▶ [Try it]
Whatever runs from the line with "Given: Switch to the img2img tab" to the end of the records below must be copied exactly, with nothing else included.

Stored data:
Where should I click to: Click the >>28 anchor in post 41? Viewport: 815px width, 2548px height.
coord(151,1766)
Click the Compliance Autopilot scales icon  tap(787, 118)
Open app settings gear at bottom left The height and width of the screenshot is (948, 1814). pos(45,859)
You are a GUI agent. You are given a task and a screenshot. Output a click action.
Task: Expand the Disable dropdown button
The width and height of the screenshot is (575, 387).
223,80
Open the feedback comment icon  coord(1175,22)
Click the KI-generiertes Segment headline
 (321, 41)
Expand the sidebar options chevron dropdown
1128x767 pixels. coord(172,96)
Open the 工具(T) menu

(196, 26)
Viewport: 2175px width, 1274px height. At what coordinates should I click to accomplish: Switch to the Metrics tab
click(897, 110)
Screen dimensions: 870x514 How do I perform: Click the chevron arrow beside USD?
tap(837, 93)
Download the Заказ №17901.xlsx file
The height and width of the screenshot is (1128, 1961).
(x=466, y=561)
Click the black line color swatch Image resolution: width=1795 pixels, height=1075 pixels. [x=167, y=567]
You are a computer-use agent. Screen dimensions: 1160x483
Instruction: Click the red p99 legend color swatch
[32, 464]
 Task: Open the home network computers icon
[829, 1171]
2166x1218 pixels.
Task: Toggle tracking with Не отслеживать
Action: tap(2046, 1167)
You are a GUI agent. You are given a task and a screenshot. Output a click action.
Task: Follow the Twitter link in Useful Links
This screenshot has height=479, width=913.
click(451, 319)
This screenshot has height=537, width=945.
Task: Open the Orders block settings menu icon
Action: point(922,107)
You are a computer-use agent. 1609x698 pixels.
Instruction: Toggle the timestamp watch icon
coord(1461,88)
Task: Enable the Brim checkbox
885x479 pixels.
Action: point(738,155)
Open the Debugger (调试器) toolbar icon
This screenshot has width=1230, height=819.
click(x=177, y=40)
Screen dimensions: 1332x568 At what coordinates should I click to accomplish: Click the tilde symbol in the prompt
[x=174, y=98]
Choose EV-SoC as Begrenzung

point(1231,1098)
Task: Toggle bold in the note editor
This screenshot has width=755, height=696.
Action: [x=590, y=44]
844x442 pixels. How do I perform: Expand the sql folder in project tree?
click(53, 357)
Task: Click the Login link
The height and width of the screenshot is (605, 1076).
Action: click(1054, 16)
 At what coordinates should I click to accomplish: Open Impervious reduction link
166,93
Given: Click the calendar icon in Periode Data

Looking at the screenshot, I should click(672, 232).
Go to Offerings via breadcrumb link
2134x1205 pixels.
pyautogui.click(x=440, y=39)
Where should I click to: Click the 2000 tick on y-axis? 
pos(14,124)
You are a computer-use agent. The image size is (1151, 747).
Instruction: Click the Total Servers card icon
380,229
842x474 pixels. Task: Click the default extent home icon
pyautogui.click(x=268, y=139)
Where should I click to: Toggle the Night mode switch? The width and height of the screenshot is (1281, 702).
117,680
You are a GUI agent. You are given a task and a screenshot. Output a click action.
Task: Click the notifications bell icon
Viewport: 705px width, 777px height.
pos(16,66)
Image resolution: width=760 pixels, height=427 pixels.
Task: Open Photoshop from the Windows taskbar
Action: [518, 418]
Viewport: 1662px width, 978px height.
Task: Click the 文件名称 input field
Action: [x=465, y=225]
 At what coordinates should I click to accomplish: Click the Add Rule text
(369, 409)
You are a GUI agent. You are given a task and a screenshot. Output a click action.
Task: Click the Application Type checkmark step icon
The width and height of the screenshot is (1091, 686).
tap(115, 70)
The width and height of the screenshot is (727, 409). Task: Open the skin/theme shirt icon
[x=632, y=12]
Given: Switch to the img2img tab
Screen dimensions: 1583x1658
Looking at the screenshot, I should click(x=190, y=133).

▶ [Answer to this task]
Given: Switch to the img2img tab
Screen dimensions: 1583x1658
Looking at the screenshot, I should click(x=190, y=133).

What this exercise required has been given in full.